Exeter expert examines China on the Big Screen
The role of Chinese cinema in shaping China's image is being explored in a new project.
Dr Song Hwee Lim, a senior lecturer in Film Studies at the University of Exeter, is leading the two-year research project that will focus on aspects of production, consumption, and imagination.
Chinese cinema encompasses a broad geography from the People’s Republic of China, Taiwan, and Hong Kong to countries and regions across the world that are home to Chinese people. The phenomenal success of Crouching Tiger, Hidden Dragon (Ang Lee, 2000) is an example of how a quintessential Chinese film genre of wuxia (swordplay) can transcend national boundaries to capture the imagination of a global audience.
The Leverhulme Trust funded project brings together an international network of experts from Asia, the USA, Europe and Australia who specialise in film, media, comparative literature and cultural studies. It is the first time that academics from different disciplines and countries will work together on examining Chinese films from the mainstream to the art-house and independent sector.

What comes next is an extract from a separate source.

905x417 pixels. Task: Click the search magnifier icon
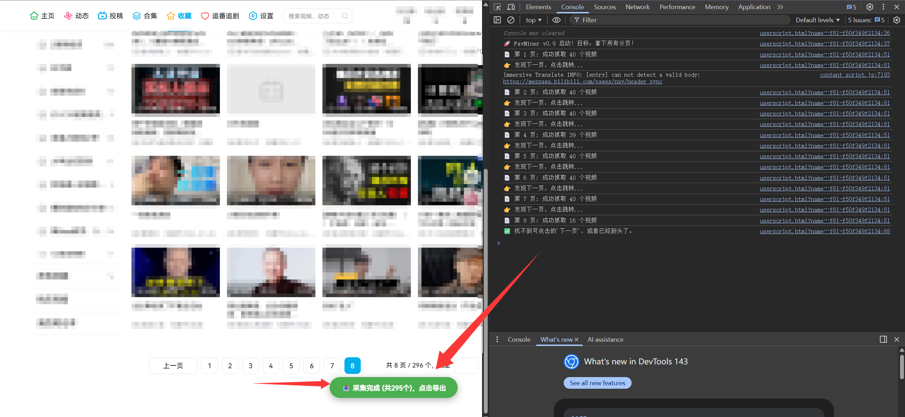pyautogui.click(x=345, y=16)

Dr Song Hwee Lim of Film Studies at the University of Exeter said: “The research seeks to examine migration and economic inequality as well as issues of gender, sexuality, ethnicity, and language. We will look at censorship and sponsorship and the role of the imagination in making and viewing of films. Previously the study of Chinese cinema has tended to focus on analysis of film texts and on issues of history and politics. This research will examine who produces the films, who consumes them, and why and how films can be a source of imagination for national, cultural and other identifications.”
The network of academic partners include Nanyang Technological University, Singapore who will host a workshop on the issue of production; consumption of films will be developed at a conference at the University of Amsterdam; the University of California, Riverside will explore the influence of the French dimension of international Chinese cinema. Chinese Malaysian filmmakers will be covered by the Australian National University; the University of Northern Colorado will bring expertise on cross-cultural and post-colonial studies in addition to gay cinema and southeast Asia. The Taiwanese University, the National Chiao Tung University will host a final symposium.
Dr Song Hwee Lim recently edited The Chinese Cinema Book with Julian Ward from the University of Edinburgh. It provides a guide from early cinema to the present day which includes The Forgotten Period 1949-1980, Shanghai cinema of the 1930s and fifth-generation film makers and the Hong Kong New Wave. Kung Fu superstars such as Bruce Lee and famous actors like Jet Li feature in the edition as does Zhang Yimou, director of Hero and House of Flying Daggers.
Dr Song Hwee Lim explains: “Since Crouching Tiger, Hidden Dragon, many new films are co-productions with the USA, so it becomes a meeting between two cultures. Choreographer Yuen Wo-Ping cleverly uses CGI and choreographed swordfights to great effect and has gone on to work on The Matrix and with Quentin Tarantino on movies such as Kill Bill. The influence of Chinese cinema is much broader and the knock-on effect is that a lot of people go back and search for earlier Chinese films. Also, the influence of skills developed in Chinese film are not longer restricted to the country of origin.”